ルシアは四天魔王の名前が出てきたこと、そしてもしかしたらシンクレアが手に入ってしまうかもしれない恐怖で顔を引きつかせるしかない。四天魔王と会うこともだがバルドルを手に入れれば三つのシンクレアを手に入れることになってしまう。唯でさえ原作よりも早くシンクレアを手にしてしまっているのにこれ以上増えるのは御免だった。それは正しい。だがそれ以上に大きな勘違いがルシアにはあった。それは自分が四天魔王に認められていると思い込んでいること。確かにジェロには認められていた。だがそれは模擬戦という括りの中での話。いわば大魔王の卵としてのもの。大魔王として認められたものではないことをルシアは知らない。アナスタシスもルシアと自分の間にある認識の違いに気づかない。

 

 

『献上ですか……? ですがアキ様が行ったのは模擬戦では』

『もういいであろう。アキが先にヴァンパイアとラストフィジックスを手に入れると言っておるのだ。どっちにしろ全てを手にするのはアキだ。遅いか早いかの違いでしかない』

 

 

そんな中、どこか楽しげな雰囲気を纏いながらもマザーが強引に二人の間に割って入って行く。だがその瞳にはどこか魔性の女のような怪しい光が宿っていた。自らの企みを成就させようとする、楽しみを邪魔させないとするかのような怪しい笑み。

 

 

『それにバルドルの居場所は分かり切っておる。焦る必要もあるまい。

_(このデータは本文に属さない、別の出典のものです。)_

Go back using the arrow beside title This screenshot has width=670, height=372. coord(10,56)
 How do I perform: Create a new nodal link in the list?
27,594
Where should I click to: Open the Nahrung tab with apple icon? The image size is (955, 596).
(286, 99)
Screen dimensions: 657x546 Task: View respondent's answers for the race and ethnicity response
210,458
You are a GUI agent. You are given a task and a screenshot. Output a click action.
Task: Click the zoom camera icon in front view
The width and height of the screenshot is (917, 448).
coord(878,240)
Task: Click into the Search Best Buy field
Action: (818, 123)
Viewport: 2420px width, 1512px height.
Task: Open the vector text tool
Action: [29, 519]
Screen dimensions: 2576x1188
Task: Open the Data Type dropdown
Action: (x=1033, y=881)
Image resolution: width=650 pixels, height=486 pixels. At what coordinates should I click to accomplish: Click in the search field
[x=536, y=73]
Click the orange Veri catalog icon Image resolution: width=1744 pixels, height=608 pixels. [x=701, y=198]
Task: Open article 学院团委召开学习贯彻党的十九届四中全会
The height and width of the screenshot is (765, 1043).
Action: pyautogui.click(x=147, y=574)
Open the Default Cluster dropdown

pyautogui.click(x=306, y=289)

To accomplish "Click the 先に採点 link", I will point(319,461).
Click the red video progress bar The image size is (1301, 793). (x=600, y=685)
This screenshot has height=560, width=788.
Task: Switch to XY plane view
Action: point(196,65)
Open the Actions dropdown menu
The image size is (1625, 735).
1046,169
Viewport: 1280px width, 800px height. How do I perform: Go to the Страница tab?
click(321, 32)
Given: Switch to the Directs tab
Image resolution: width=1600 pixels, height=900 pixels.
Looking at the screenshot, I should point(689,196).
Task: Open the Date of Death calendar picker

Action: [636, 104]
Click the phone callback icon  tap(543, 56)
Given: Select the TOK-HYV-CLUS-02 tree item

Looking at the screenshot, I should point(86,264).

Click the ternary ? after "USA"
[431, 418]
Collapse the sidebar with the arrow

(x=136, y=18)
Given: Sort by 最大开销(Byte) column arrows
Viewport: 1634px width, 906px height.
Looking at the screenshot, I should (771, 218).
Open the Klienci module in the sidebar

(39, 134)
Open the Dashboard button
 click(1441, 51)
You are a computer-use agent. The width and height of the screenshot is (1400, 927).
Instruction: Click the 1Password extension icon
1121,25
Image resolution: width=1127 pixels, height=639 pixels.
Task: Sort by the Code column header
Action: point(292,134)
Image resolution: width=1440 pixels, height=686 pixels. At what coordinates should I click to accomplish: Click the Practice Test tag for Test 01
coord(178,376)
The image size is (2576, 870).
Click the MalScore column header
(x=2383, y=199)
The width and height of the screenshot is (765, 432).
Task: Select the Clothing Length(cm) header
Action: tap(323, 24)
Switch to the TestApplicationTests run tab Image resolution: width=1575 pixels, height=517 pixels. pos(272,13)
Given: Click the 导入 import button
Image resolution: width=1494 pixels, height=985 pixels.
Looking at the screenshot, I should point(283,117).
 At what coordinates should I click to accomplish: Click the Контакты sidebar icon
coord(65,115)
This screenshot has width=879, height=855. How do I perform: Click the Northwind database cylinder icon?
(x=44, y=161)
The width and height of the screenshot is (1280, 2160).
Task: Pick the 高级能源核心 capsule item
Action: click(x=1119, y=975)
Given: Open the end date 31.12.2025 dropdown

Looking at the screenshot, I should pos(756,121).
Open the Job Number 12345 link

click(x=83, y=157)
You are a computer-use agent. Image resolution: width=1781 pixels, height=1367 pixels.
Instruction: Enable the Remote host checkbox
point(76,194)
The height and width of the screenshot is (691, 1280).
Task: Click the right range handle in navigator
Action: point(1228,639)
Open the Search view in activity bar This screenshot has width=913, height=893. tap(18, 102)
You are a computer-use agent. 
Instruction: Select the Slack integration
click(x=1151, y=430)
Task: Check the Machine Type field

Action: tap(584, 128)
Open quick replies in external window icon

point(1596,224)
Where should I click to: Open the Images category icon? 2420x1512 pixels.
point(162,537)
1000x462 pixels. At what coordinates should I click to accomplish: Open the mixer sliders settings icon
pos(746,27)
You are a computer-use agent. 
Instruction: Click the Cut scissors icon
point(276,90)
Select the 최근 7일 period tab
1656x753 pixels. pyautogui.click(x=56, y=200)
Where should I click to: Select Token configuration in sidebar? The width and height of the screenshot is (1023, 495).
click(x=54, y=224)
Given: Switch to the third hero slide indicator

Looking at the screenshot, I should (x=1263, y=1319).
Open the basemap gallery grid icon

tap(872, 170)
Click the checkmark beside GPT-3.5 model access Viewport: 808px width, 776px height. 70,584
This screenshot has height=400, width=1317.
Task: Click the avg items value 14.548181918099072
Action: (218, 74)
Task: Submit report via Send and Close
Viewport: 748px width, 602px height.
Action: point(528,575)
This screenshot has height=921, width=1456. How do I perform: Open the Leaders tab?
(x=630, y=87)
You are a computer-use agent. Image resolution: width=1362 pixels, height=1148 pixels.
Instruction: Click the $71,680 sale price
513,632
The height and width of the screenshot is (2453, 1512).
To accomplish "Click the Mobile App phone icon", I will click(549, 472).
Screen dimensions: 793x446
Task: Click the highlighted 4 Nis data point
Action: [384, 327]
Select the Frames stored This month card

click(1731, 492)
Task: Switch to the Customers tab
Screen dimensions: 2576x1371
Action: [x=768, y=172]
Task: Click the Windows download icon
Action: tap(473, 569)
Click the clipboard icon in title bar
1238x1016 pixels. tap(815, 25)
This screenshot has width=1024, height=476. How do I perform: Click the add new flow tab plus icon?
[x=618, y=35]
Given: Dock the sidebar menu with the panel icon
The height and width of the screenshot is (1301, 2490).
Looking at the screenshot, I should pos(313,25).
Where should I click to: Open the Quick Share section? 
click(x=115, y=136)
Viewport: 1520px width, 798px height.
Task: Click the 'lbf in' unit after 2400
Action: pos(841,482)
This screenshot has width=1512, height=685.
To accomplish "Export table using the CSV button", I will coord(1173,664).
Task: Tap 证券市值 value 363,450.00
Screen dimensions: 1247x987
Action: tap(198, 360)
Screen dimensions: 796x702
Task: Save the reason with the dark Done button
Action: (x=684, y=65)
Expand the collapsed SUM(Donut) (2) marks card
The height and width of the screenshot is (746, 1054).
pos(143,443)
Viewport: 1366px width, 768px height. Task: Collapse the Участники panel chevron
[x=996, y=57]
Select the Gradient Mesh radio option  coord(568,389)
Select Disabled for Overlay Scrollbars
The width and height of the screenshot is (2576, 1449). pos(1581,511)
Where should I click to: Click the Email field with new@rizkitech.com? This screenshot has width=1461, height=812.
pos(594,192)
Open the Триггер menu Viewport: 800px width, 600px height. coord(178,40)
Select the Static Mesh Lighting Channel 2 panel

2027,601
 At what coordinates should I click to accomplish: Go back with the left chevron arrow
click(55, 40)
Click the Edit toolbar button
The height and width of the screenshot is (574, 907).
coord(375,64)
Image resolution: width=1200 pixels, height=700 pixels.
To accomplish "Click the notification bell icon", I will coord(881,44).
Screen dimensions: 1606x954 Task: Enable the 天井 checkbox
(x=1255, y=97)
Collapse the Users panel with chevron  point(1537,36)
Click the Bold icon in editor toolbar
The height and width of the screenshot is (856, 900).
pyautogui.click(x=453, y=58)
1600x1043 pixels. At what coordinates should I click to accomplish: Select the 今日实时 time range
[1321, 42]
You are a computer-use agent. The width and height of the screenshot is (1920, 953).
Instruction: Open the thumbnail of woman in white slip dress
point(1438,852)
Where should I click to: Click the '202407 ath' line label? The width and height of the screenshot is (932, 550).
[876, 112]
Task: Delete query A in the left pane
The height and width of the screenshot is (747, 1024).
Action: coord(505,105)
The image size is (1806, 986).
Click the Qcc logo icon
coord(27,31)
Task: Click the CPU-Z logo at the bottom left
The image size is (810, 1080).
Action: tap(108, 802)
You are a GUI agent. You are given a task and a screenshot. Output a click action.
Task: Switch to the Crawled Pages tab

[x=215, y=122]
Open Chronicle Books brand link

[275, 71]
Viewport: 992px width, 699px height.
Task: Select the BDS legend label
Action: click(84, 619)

まずはアキの言うようにドリューとオウガとかいう奴らをおびき出す方がよかろう』

『……そうですね。確か両者とも船を移動手段にしていると聞きます。そちらを優先するというのもありかもしれませんね』

「……? な、何だかよく分からんがバルドルって奴を手に入れるのは最後でいいってことか……? できれば魔界に行くのは最後にしたいんだが……」

『アキ様がそう仰るなら異論はありません。ですがマザー、あなたはいいのですか。あの娘はあなたに会いたがっていると思いますが?』

『っ!? よ、余計なことを気にするな! 我は奴に会いたいなどと一言も言っておらんぞ!?』

『思い出しました……そう言えばあなたはバルドルを苦手にしていましたね、失礼しました』

『ふん……そんなことはどうでもいいわ。それよりももっと面白いことがあるぞ。なあ、主様?』

 

 

まるでこれ以上この話題は続けたくないといわんばかりに強引にマザーが机から飛び降りながら妖艶な笑みをルシアへと向ける。瞬間、ルシアは嫌な汗が背中を伝って行くのを感じ取るしかない。マザーがこんな態度を見せるのは決まって自分にとってはロクなことではないことを悟っているからこそ。

 

 

「面白いこと……? 何の話だ?」

『おや、忘れたとは言わせんぞ。戦いに行く前にしたポーカーでの約束がまだ済んでおらんだろう?』

「約束……? 何言って……あ」

 

 

マザーの言葉によってルシアの脳裏に蘇る。BGとの戦闘があったために頭の隅に追いやられてしまっていた、そのまま追いやられてほしかった面倒事がまだあったことに。それは勝った方の言うことを何でも一つ聞くこと。その賭けに敗北してしまったルシアはマザーの言うことを一つ必ず聞かなくてはいけない。それは

 

 

『ようやく思い出したようだな。だが案ずることはないぞ。もうすでにDBは生み出しておいたからな。さあ、始めようではないか主様。きっと楽しい一日になるぞ』

 

 

新しいDBを一つ、ルシアに使わせること。

 

 

心底楽しみだといわんばかりの満面の笑みを見せながらマザーはその手によって隠していた一つのDBを露わにする。瞬間、ルシアの顔が絶望に染まる。DBマスターとしての能力によって頭の中にDBの正体が浮かんでくる。